Product progression is always interesting to see. In particular, I like to see products that grew up around one platform developing into adjacent platforms. Early hyperconverged infrastructure (HCI) products usually only supported one hypervisor—most commonly, vSphere, as VMware dominated data center virtualization. But vSphere isn’t the only hypervisor in town, and recently, we have seen more HCI products that support multiple hypervisors. Supporting multiple hypervisors opens up more of a market for HCI vendors and provides options for customers. Multi-hypervisor support is not created equal in all HCI products.
At first, a lot of lip service was paid to multiple hypervisors: “Yes, we support Hyper-V or KVM, but 99% of customers use vSphere.” This level of support doesn’t really help customers—it just fills a tick box on the buyer’s checklist: “Does the product support multiple hypervisors (Y/N)?” Neither the buyer nor the HCI company really expects the alternative hypervisors to be used. Of course, one or two customers don’t get that message and end up getting burnt with the incomplete support for the alternatives. The issues with early Hyper-V on Nutanix problems, where the boot SSD wore out prematurely because Windows writes a lot to the boot volume, are examples. Such issues are easily resolved with engineering that is a bit better; however, that engineering doesn’t happen until there is strong market desire to use the alternative hypervisor.
There is an excellent argument for HCI vendors using an open-source hypervisor, usually KVM. It centers on the visibility of the product roadmap. The HCI vendor has more clarity and even control of the open-source hypervisor than it has with vSphere or Hyper-V. The process to validate new versions of the HCI platform or the hypervisor are all under the HCI vendor’s control. Even better, the development process for the hypervisor is open, so the HCI vendor sees far more of the roadmap and progress as new features are developed. This way, there are no surprises, such as when VMware changes the way ESXi accesses storage between versions.
There is a commercial reason for HCI vendors to want options beyond vSphere. VMware has been very focused on its own HCI solution, vSAN. Now, VMware is competing with the HCI vendors, as are server vendors who have vSAN-ready hardware. The HCI vendors need a more differentiated offering; they need capabilities that vSAN does not. Multi-hypervisor support is one obvious direction. There is an economic reason, too. If HCI customers don’t need to buy vSphere licenses, then HCI vendors can offer a cheaper solution without cutting their profit on each sale. The vSphere license can be as much as a third of the acquisition cost of an HCI platform. Without the hypervisor cost, it is economical to use smaller physical server configurations and so to keep the total solution cost lower and attractive to more customer requirements.
There is still a significant challenge migrating existing environments to a new hypervisor. Usually, it takes considerable effort to migrate VMs from one hypervisor to another. The result is that often, an alternative hypervisor is used for a new workload, rather than to replace the hypervisor under an existing application workload. Tools that simplify the migration from one hypervisor to another will help with sales of multi-hypervisor HCI. The second impediment is the change of operational tools and processes. VMware’s vCenter does not manage KVM or Hyper-V VMs. Customers moving to a new hypervisor will be wary of the changes to management tools, as well as to VMs.

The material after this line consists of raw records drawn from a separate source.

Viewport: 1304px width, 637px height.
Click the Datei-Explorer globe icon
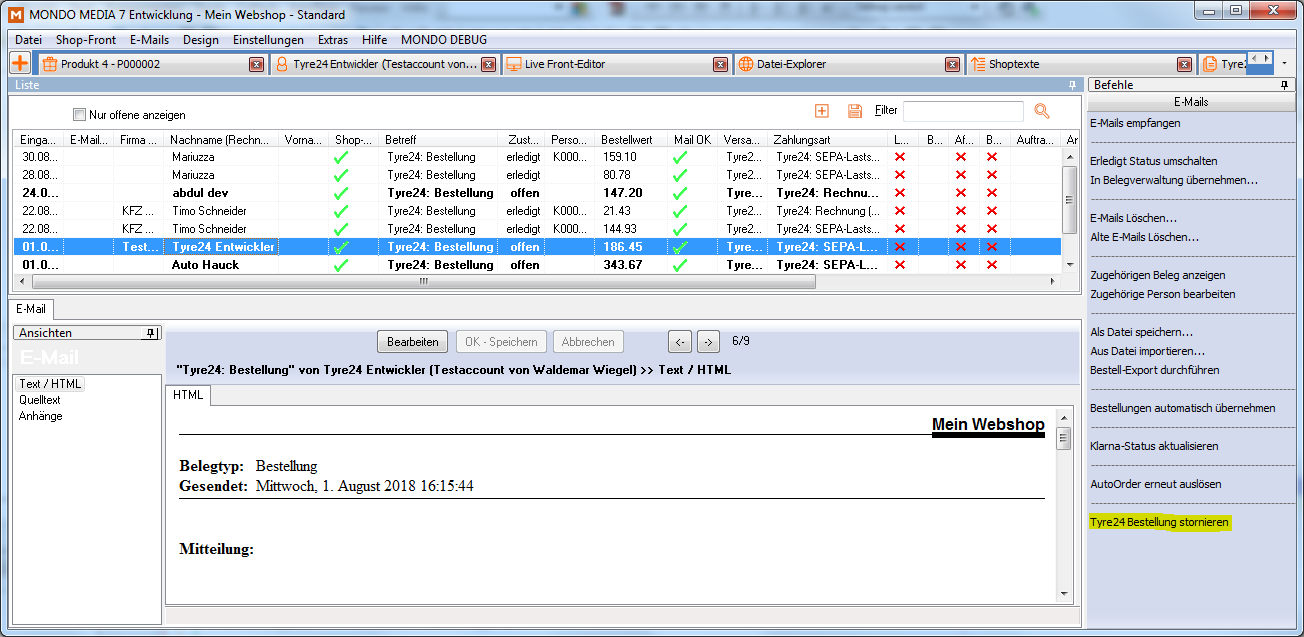point(745,64)
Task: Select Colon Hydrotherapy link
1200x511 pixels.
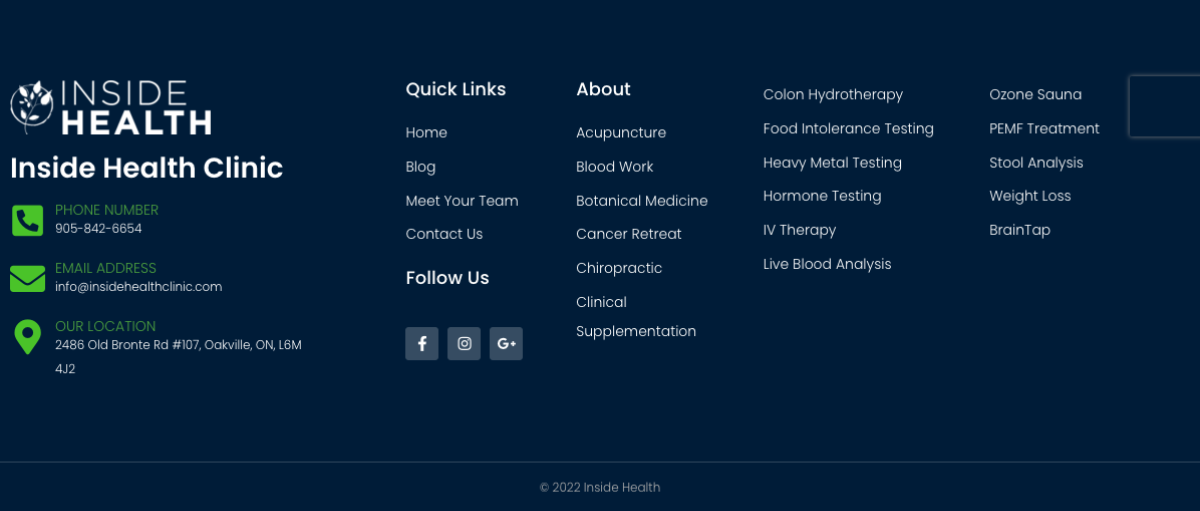Action: point(833,95)
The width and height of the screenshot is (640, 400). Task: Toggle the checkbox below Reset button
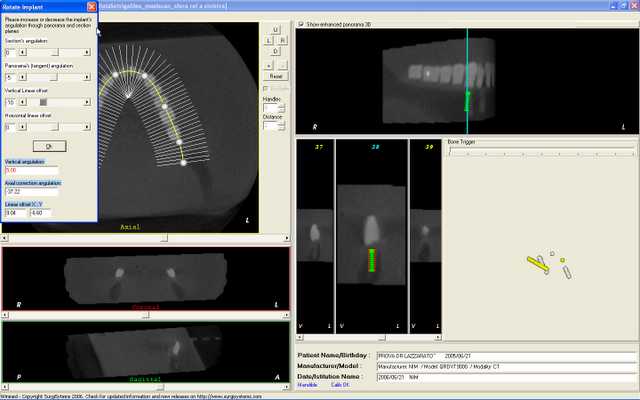click(x=266, y=88)
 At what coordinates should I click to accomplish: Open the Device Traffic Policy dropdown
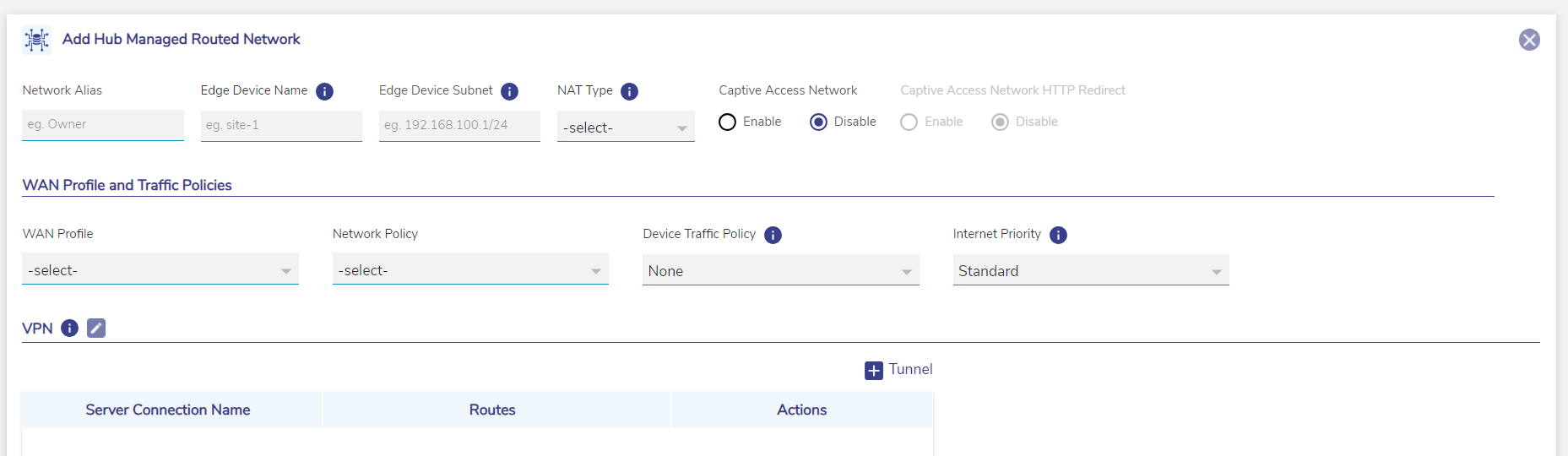pos(780,271)
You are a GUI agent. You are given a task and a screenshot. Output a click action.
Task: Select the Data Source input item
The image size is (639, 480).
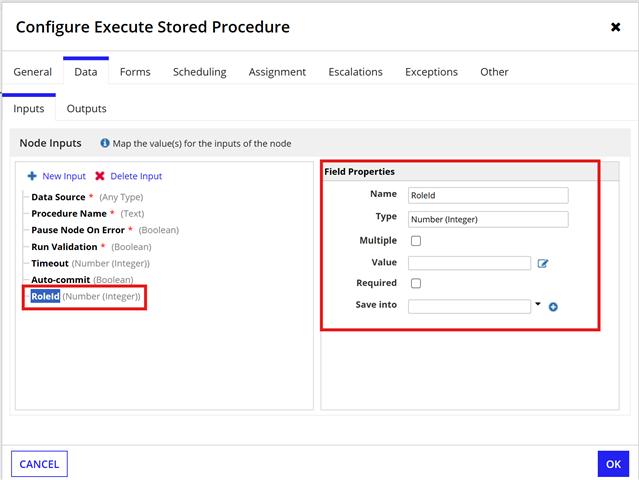click(x=58, y=197)
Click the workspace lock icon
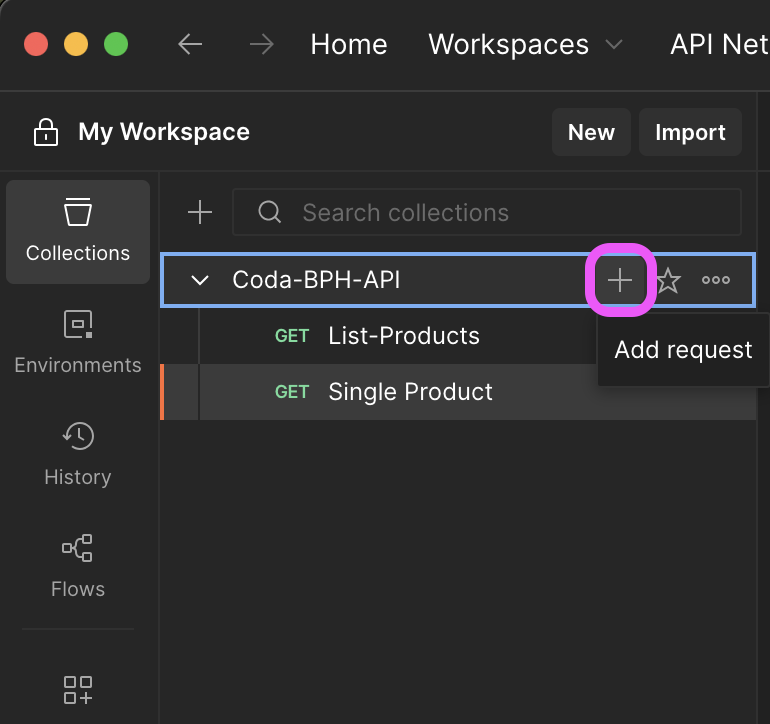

With that stage set: Maxta recently announced that it has a partnership with Red Hat for a KVM-based HCI platform. Maxta has a software-only HCI product that allows customers to pick their own collection of hardware to suit their workload. Now, Maxta customers can also select their choice of hypervisor (VMware or Red Hat) to satisfy their requirements. Software-only HCI is very attractive to markets where budgets are tight and skilled people are cheap. The cost saving of separating hardware and software comes with a requirement for more expertise at making them work together. In markets like the US and EMEA, where these skills are expensive, we see appliance-based approaches win. The vendor does the integration and charges a premium for the integrated product. Maxta has had a lot of success in China, where price reigns and skilled staff aren’t paid US salaries. Maxta has a partnership with Lenovo, which is probably helping it in China. With the right partnerships, Maxta could have similar success in the other BRICs economies (Brazil, Russia, India, China). Maxta should also embrace more of Red Hat’s products, such as CloudForms (a cloud management platform) and OpenShift (a container platform) to deliver more value.
Putting Red Hat virtualization on the Maxta platform is just a part of the engineering, a crucial part of the “VMware escape pod” that makes moving VMs from vSphere to Red Hat virtualization simple. The escape pod is a clear poke at Maxta’s long-time partner VMware. Poking at bigger companies is one of Maxta’s traits. At VMworld, Maxta ran a campaign targeting Nutanix, which seemed to irritate some Nutants. Someone later raided the Maxta stand and removed marketing materials.
Maxta is having success in non-US markets and is likely to see more progress with Red Hat virtualization in more non-US markets. There may come a day when Maxta is widely used in small cloud platforms in the US, where price reigns.